8. Die Einkommens- und Vermögensungleichheiten werden in demokratischer Diskussion und Entscheidung begrenzt: die Maximal-Einkommen auf zum Beispiel das Zehnfache des gesetzlichen Mindestlohns; Privatvermögen auf zum Beispiel zehn Millionen Euro; das Schenkungs- und Erbrecht auf zum Beispiel 500 000 Euro pro Person; bei Familienunternehmen auf zum Beispiel zehn Millionen Euro pro Kind. Das darüber hinaus gehende Erbvermögen wird über einen Generationenfonds als „Demokratische Mitgift“ an alle Nachkommen der Folgegeneration verteilt: gleiches „Startkapital“ bedeutet höhere Chancengleichheit. Die genauen Grenzen sollen von einem Wirtschaftskonvent demokratisch ermittelt werden.

9. Bei Großunternehmen gehen ab einer bestimmten Größe (zum Beispiel 250 Beschäftigte) Stimmrechte und Eigentum teil- und schrittweise an die Beschäftigten und die Allgemeinheit über. Die Öffentlichkeit könnte durch direkt gewählte „regionale Wirtschaftsparlamente“ vertreten werden. Die Regierung soll keinen Zugriff/kein Stimmrecht in öffentlichen Unternehmen haben.

10. Das gilt auch für die Demokratischen Allmenden, die dritte Eigentumskategorie neben einer Mehrheit (kleiner) Privatunternehmen und gemischt-besessenen Großunternehmen. Demokratische Allmenden (auch „Commons“) sind Gemeinwirtschaftsbetriebe im Bildungs-, Gesundheits-, Sozial-, Mobilitäts-, Energie- und Kommunikationsbereich: die „Daseinsvorsorge“.

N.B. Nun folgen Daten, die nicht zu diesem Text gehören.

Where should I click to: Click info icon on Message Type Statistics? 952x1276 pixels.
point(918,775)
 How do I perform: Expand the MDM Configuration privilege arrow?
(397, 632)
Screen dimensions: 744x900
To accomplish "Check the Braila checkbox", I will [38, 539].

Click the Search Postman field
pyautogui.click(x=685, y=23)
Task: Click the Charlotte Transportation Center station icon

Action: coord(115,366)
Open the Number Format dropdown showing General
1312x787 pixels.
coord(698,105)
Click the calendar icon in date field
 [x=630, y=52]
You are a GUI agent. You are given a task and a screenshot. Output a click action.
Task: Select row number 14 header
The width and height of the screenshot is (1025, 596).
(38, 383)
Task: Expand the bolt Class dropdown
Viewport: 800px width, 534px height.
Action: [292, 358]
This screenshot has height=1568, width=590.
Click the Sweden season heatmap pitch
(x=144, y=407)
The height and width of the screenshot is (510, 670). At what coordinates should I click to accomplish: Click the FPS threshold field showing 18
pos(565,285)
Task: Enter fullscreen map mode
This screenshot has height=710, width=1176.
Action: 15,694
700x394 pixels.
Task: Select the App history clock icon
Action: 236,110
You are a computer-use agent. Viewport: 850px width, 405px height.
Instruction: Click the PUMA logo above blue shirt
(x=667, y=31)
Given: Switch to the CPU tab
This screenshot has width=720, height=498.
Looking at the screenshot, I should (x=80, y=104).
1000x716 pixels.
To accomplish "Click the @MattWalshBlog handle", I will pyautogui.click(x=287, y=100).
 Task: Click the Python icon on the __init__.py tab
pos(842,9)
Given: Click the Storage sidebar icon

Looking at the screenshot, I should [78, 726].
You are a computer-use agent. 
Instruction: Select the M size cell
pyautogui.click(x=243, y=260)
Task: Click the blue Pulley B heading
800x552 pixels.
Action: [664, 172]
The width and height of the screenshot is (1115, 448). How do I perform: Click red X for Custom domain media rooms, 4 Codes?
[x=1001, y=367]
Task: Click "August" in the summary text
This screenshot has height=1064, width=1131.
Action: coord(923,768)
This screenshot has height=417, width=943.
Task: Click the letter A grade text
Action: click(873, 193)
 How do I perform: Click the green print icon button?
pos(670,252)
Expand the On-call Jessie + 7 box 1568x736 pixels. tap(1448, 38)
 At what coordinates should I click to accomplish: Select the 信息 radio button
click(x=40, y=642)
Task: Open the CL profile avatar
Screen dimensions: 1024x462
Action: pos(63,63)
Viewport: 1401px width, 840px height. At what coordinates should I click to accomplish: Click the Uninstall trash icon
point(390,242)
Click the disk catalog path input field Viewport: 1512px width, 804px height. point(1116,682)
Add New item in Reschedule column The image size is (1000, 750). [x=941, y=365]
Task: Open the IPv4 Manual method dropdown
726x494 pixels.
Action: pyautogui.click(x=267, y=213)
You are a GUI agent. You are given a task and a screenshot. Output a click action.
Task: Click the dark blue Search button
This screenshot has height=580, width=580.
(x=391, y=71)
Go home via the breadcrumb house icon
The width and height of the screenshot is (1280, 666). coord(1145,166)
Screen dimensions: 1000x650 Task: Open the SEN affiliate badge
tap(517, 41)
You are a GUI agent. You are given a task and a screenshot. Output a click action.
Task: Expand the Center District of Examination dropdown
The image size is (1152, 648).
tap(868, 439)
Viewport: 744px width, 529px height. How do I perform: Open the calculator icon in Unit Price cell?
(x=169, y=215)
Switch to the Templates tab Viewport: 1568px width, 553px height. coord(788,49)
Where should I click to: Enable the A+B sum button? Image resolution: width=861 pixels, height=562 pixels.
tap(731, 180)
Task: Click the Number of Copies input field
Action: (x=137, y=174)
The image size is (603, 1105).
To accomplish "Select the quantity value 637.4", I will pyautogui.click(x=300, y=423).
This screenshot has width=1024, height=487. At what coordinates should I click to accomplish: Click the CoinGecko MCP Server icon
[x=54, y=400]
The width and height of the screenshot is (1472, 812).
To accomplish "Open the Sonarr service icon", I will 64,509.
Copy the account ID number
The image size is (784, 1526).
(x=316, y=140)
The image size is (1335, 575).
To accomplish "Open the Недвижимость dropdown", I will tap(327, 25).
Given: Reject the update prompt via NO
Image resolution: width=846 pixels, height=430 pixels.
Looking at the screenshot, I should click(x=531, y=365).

11. Eine wichtige Demokratische Allmende ist die Demokratische Bank. Sie dient wie alle Unternehmen dem Gemeinwohl und wird wie alle Demokratischen Allmenden vom demokratischen Souverän kontrolliert und nicht von der Regierung. Ihre Kernleistungen sind garantierte Sparvermögen, kostenlose Girokonten, kostengünstige Kredite und ökosoziale Risikokredite. Der Staat finanziert sich primär über zinsfreie Zentralbankkredite. Die Zentralbank erhält das Geldschöpfungsmonopol und wickelt den grenzüberschreitenden Kapitalverkehr ab, um Steuerflucht zu unterbinden. Die Finanzmärkte in der heutigen Form wird es nicht mehr geben.

12. Nach dem Vorschlag von John Maynard Keynes wird eine globale Währungskooperation errichtet mit einer globalen Verrechnungseinheit („Globo“, „Terra“) für den internationalen Wirtschaftsaustausch. Auf lokaler Ebene können Regiogelder die Nationalwährung ergänzen. Um sich vor unfairem Handel zu schützen, initiiert die EU eine Fair-Handelszone („Gemeinwohl-Zone“), in der gleiche Standards gelten oder die Zollhöhe sich an der Gemeinwohl-Bilanz des Hersteller-Unternehmens orientiert. Langfristziel ist eine globale Gemeinwohl-Zone als UN-Abkommen.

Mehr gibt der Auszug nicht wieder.